Courses 2024-25

This course is intended to serve as a practical introduction to the methods of computational science and engineering for students in all majors. The goal is to provide students exposure to and hands-on experience with commonly-used computational methods in science and engineering, with theoretical considerations confined to a level appropriate for first-year undergraduate students. Topics covered include computational simulation by discretization in space and time, numerical solution of linear and nonlinear equations, optimization, uncertainty quantification, and function approximation via interpolation and regression. Emphasis is on understanding trade-offs between computational effort and accuracy, and on developing working knowledge of how these tools can be used to solve a wide range of problems arising in applied math, science, and engineering. Assignments and in-class activities use MATLAB. No prior experience with MATLAB expected.

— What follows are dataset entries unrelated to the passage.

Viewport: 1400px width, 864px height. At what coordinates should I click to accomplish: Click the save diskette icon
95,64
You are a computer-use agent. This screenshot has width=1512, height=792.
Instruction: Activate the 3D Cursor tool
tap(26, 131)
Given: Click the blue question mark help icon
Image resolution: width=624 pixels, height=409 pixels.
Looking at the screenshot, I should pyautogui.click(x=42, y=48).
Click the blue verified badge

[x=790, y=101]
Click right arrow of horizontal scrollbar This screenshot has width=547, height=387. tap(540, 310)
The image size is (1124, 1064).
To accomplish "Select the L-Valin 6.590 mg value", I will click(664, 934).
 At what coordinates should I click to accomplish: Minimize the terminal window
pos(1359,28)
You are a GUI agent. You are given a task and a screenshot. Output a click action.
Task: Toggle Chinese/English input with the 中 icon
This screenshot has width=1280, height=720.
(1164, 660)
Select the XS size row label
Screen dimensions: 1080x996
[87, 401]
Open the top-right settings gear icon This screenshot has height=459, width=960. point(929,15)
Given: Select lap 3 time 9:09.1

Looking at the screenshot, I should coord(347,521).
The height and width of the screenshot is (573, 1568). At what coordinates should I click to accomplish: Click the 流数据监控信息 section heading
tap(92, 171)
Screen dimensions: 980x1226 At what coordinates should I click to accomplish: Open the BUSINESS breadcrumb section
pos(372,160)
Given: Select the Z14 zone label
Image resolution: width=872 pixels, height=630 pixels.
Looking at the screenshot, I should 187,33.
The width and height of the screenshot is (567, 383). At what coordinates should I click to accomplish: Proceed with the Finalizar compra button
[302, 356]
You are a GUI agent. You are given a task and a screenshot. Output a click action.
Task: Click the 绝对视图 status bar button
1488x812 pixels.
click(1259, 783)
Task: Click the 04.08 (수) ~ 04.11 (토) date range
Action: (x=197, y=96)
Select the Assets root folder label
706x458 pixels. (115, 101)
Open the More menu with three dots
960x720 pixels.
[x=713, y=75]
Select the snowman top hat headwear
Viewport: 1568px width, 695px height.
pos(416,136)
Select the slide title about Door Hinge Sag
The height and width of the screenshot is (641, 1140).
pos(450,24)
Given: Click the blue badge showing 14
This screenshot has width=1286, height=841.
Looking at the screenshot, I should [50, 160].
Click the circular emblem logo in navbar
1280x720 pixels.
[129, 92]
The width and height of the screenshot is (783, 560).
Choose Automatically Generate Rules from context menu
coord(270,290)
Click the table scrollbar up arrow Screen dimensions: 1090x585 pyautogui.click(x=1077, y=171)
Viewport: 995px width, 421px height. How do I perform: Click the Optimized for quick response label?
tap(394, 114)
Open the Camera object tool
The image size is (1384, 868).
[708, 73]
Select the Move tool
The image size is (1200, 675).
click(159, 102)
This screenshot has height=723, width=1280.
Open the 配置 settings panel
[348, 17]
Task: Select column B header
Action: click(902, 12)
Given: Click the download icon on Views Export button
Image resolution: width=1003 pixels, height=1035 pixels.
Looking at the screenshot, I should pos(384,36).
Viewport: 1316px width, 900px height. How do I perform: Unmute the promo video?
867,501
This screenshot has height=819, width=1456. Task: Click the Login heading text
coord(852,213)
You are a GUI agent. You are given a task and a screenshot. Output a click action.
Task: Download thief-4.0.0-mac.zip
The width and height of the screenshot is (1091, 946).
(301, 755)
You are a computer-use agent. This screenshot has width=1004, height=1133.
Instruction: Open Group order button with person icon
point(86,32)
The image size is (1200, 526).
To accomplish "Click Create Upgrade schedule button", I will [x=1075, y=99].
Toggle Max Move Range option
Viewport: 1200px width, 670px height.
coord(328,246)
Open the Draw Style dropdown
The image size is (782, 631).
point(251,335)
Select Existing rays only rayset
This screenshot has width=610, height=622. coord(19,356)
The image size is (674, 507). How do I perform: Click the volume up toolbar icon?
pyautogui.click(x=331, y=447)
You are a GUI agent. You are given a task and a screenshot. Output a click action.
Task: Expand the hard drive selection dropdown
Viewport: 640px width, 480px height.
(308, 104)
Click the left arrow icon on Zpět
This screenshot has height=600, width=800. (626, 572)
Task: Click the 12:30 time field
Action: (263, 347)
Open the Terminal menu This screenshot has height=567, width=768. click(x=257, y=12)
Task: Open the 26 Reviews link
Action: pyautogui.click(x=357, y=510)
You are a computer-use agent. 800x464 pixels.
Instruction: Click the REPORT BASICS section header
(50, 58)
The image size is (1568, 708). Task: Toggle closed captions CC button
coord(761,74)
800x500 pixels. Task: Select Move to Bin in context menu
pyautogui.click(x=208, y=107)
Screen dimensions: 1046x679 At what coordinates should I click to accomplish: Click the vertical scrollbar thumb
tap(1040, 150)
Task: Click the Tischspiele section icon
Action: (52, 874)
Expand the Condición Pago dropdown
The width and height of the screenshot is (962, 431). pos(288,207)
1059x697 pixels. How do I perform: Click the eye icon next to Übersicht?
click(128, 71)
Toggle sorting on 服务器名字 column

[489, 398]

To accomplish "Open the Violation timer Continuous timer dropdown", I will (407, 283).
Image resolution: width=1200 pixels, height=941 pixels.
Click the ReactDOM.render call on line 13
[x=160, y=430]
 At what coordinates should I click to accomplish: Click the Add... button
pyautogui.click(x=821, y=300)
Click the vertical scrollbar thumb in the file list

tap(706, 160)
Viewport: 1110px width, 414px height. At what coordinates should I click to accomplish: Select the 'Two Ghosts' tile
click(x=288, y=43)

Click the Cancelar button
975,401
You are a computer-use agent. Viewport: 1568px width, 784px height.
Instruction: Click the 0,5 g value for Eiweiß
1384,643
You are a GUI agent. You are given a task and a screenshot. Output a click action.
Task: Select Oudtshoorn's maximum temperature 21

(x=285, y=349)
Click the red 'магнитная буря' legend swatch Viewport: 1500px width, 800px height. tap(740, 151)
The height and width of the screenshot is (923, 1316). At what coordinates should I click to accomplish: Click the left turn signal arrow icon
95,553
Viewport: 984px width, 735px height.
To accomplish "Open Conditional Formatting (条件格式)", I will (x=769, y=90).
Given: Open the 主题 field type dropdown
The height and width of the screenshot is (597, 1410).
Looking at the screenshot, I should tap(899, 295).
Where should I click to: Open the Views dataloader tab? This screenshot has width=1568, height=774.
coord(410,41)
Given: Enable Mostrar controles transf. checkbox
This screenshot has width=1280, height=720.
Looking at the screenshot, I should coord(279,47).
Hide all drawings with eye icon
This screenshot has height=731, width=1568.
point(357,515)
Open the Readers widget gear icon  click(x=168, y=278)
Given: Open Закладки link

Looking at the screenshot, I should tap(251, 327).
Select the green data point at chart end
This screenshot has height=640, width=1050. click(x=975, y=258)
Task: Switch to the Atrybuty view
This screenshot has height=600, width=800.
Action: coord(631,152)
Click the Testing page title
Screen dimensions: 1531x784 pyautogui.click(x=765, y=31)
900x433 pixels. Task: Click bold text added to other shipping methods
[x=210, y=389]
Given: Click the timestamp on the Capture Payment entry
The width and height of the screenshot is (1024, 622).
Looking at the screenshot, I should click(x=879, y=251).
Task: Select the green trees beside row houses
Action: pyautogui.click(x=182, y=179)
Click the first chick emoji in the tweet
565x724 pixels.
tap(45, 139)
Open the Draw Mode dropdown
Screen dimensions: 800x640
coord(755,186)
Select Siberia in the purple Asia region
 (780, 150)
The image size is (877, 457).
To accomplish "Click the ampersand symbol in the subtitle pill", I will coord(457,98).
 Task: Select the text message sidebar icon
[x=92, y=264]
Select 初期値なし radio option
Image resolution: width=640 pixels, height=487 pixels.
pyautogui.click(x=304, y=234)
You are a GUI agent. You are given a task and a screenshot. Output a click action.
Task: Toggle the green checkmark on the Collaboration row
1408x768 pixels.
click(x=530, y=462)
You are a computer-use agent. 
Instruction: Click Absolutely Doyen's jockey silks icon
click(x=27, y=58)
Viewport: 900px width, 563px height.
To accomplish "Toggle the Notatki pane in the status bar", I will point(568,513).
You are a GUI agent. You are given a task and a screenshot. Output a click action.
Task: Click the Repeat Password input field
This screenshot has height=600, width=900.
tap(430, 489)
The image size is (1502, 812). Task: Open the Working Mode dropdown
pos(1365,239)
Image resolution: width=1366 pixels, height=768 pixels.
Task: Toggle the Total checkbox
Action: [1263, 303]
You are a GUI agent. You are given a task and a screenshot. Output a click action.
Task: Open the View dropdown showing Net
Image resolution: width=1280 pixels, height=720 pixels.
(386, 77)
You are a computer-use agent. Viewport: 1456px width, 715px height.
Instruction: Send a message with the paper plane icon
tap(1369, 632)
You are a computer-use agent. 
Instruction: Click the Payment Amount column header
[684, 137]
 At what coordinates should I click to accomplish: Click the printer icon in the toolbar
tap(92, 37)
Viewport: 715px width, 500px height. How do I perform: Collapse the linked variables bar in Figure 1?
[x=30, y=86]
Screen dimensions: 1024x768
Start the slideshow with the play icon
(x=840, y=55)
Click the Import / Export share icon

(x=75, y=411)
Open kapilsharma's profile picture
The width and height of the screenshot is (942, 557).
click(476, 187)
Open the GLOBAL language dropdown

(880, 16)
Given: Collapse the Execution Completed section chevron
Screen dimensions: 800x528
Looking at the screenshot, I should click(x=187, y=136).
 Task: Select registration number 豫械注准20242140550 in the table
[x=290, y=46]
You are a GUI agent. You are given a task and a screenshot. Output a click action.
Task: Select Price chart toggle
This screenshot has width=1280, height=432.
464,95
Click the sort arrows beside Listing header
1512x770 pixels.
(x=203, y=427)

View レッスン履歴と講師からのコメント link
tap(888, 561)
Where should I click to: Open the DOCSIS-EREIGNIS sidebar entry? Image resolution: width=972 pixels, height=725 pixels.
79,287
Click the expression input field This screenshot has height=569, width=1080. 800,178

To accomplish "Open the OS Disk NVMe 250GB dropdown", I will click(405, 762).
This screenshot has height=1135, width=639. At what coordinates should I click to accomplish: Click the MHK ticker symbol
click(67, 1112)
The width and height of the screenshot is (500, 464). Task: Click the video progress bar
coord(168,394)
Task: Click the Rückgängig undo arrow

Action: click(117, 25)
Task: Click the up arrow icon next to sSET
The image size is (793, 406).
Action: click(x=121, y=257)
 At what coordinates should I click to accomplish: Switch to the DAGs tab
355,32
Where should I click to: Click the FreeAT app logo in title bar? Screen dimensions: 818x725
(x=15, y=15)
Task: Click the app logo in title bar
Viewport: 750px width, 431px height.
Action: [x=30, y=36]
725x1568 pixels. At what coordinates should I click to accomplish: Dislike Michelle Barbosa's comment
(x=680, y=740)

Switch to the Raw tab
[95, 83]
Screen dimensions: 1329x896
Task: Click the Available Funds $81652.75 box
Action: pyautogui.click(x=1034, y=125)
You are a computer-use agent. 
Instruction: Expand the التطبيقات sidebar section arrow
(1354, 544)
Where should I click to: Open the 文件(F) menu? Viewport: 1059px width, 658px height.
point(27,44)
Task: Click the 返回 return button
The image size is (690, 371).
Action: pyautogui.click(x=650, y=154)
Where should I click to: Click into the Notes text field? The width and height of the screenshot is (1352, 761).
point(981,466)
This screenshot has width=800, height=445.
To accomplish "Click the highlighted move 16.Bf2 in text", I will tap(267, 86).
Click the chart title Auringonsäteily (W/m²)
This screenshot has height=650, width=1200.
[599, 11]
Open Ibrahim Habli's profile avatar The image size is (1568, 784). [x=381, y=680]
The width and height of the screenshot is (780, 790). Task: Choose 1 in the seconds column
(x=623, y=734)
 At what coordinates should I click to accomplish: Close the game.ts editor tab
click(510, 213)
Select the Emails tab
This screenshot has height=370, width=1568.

Individual research project, carried out under the supervision of a member of the ACM faculty (or other faculty as approved by the ACM undergraduate option representative). Projects must include significant design effort. Written report required. Open only to upper class students. Not offered on a pass/fail basis.

Supervised research or development in ACM by undergraduates. The topic must be approved by the project supervisor, and a formal final report must be presented on completion of research. Graded pass/fail.

Complex analysis: analyticity, Laurent series, contour integration, residue calculus. Ordinary differential equations: linear initial value problems, linear boundary value problems, Sturm-Liouville theory, eigenfunction expansions, transform methods, Green's functions. Linear partial differential equations: heat equation, separation of variables, Laplace equation, transform methods, wave equation, method of characteristics, Green's functions.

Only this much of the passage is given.